Which brings us full circle back to Godwin’s Law and this Shabbat between Holocaust Remembrance day and Israeli Memorial Day. Because when the Shoah becomes, too much, a symbol of universal human oppression, and not, first and foremost, remembrance of particular Jewish suffering, it is too easily wielded as a cudgel in any discussion, the coup de gràce of any argument. “He’s a Nazi.” “She’s a Nazi.” To quote the great Tom Lehrer: “Nazi Schmazi!” If Nazis aren’t just Nazis, then anyone can be one, including, perversely, Jews. That’s the schadenfreude at work in the Global BDS Movement when it takes root in non-Muslim populations, and it’s a seductive danger to impressionable progressively-minded Jews who, in attempting to apply ethical lessons and values from Jewish tradition – usually with noble intent – find themselves ill equipped to fully grasp the ways in which anti-Semitism and anti-Zionism are bleeding into one another. Perhaps we have been all too successful in conveying the universalistic themes of Pesach? As Nirenberg explains in his magnum opus Anti- Judaism: there is real danger when Jewish suffering becomes disconnected from actual Jews. Paradoxically, the erasure of difference leads inexorably to the deletion of particular people. Sometimes us. Sometimes others.

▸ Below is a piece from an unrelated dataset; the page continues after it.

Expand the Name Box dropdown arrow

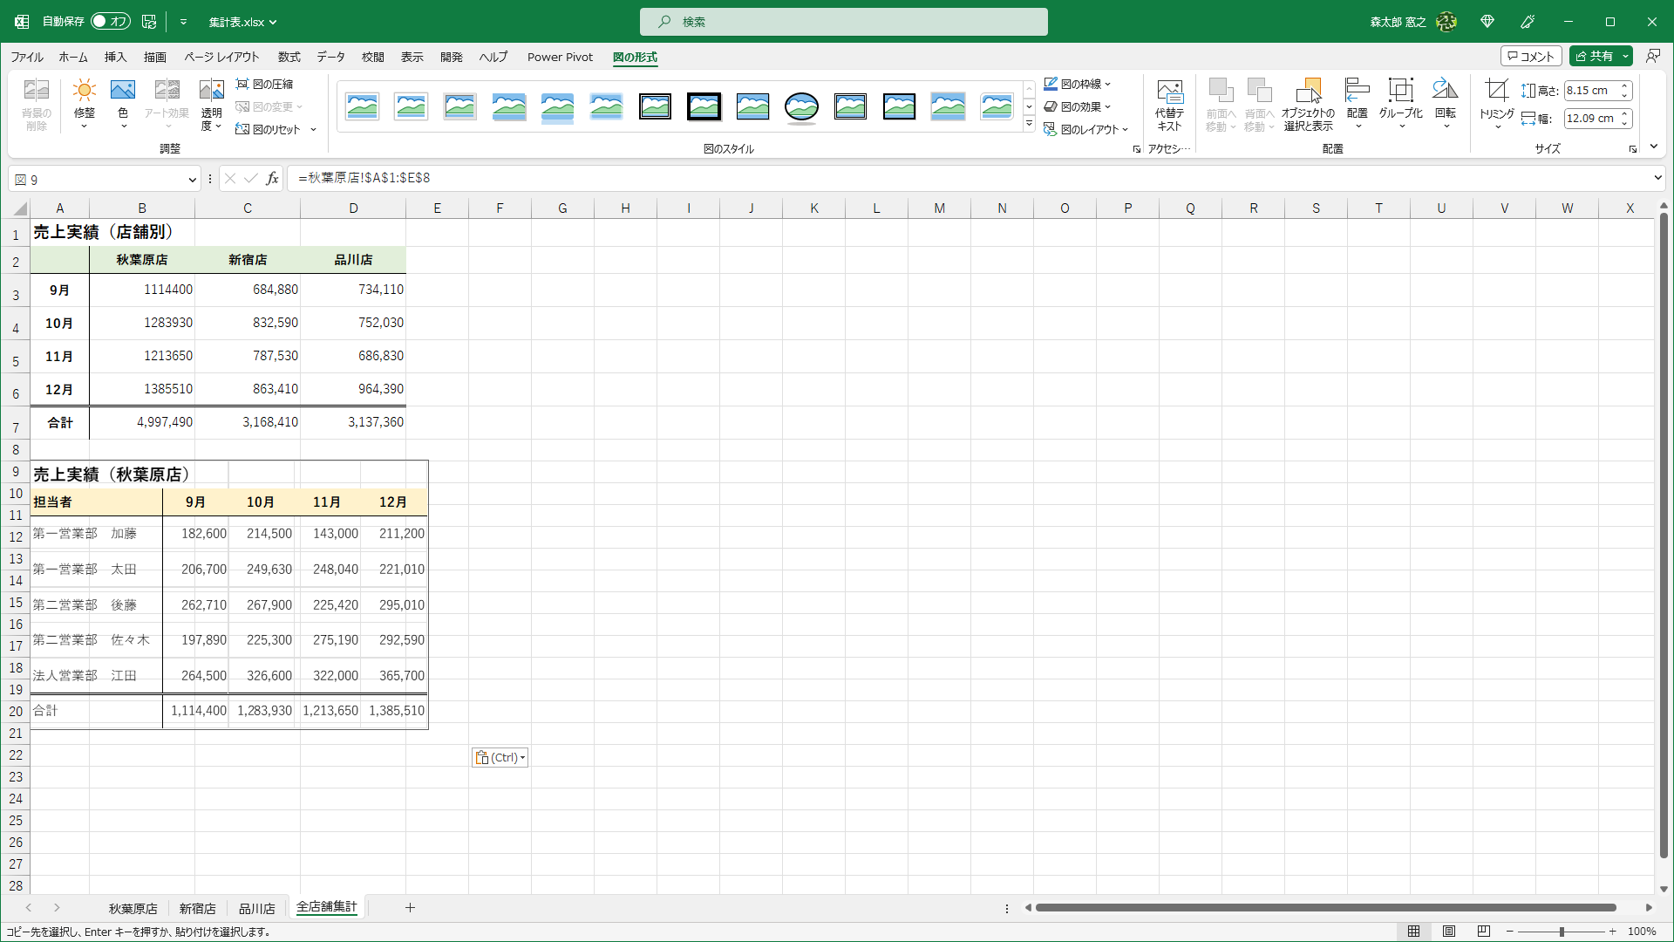192,180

And that’s why, I think, the Torah is so concerned with Canaanite behavior. Preserving Jewish identity isn’t really about tribal chauvinism (thought I admit there’s some of that); it’s also about honoring our story, our traditions, our culture and ethnic proclivities. Rabbi Sacks suggests we honor these things by doing (ma’aseh) – through halacha. “Great moments change history,” he writes (5776 Torah commentary on Acharei Mot). “But what changes us is the unspectacular habit of doing certain acts again and again until they reconfigure the brain and change our habits of the heart. We are shaped by the rituals we repeatedly perform.”

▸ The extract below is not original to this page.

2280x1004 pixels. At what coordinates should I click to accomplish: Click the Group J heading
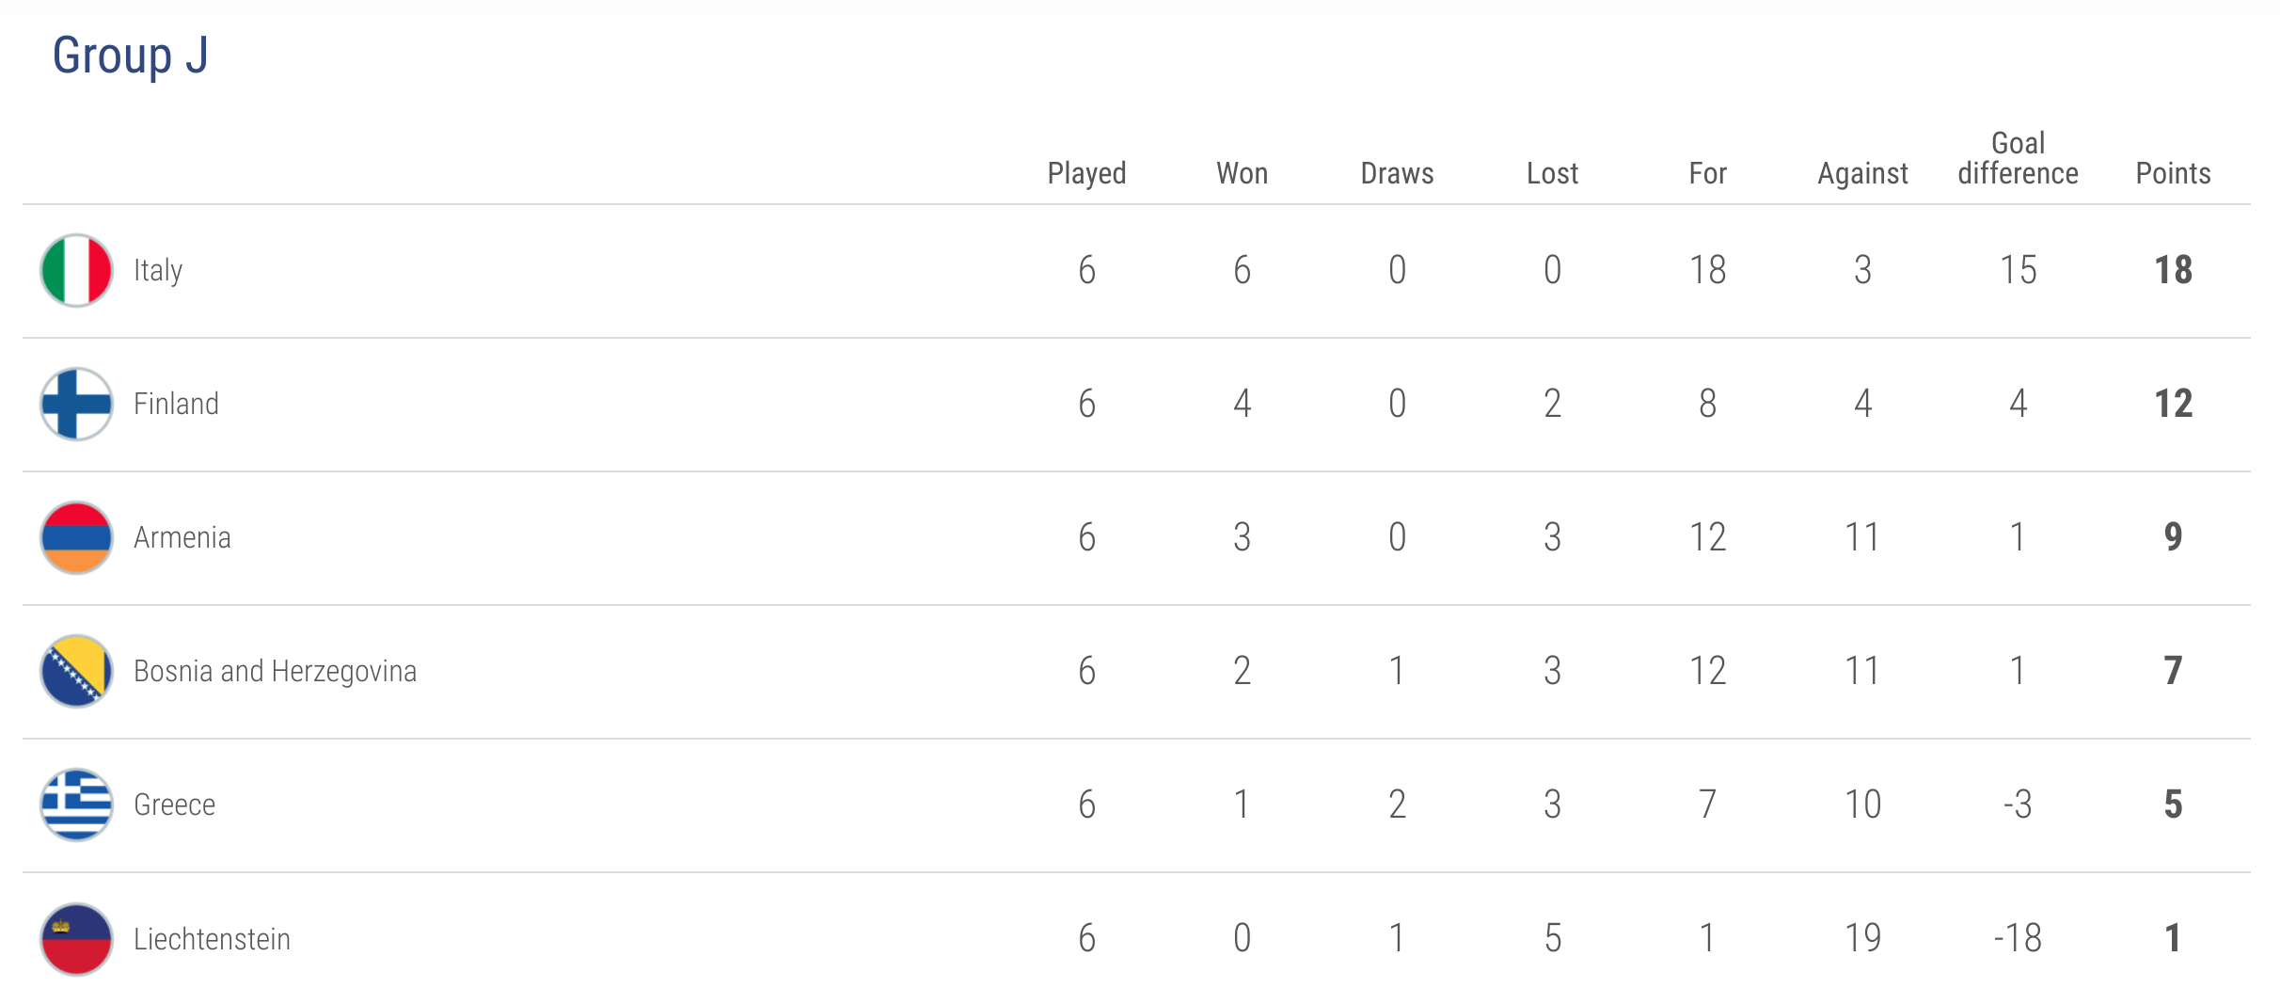(x=130, y=56)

But that’s also true for the wrong sort of habitual behavior. On the three words u’vechukoteihem lo teileichu, and don’t follow (don’t do the halacha) of [Canaanite] laws, Ibn Ezra, the 12th century Spanish luminary, offers the following, she’lo yargil adam lalechet baderech hazeh, “a person should avoid walking a particular [read: destructive] path” ad sh’yehiyeh lo chok, “so much that it becomes a rule for him.” We know all too well that habit cuts both ways. And righteous living requires vigilance as much to avoid the wrong behaviors as it does to internalize the right ones. In Egypt we were slaves. The problem wasn’t getting the Egyptians to like us, understand us, value us. We were tools for them, chattel to be bought and sold. But in Canaan we will face a different challenge. As free people we will want to fit in. It’s human nature. The danger, implies Ibn Ezra, isn’t just that they will hate us, for with God’s help, we will be able to defend ourselves. And, if not, we cannot blame ourselves for the bigotry of others and the tyranny of tyrants. The more insidious danger is that we will hate us, or at least that we’ll be ashamed to be us, that in trying to be less us we will unmake the very identity which lead to our redemption, obscure and then obliterate the very story which makes us who we are. Our Judaism must never become a mere footnote to our humanity.

Hevre, this Shabbat isn’t just the one between Yom HaShoah and Yom HaZikaron/Yom Ha’atzmaut. It’s another liminal moment. Today is the 14th Day of the Omer, the counting of Barley which links Pesach to . Pesach, as we know is about freedom. Shavuot is the anniversary of Matan Torah, the responsibility that comes with the gift of Torah. And what is Torah? Quite simply the story of us as refracted through the prism of Jewish thought and history and experienced through ma’aseh Yehudim, Jewish ritual and practice. The United States, despite the current election cycle, is a pretty good country, and we Jews have thrived here. But we must remember where we came from and always take an honest accounting of who we are and where we are. That’s the lesson of Yom HaShoah and, each year, as we creep farther from the actual event, it becomes even more important to know the story – what it means for the world, but, mostly, what it means for us.

Y’hi Zichram Baruch. May the memories of those who perished be for a blessing.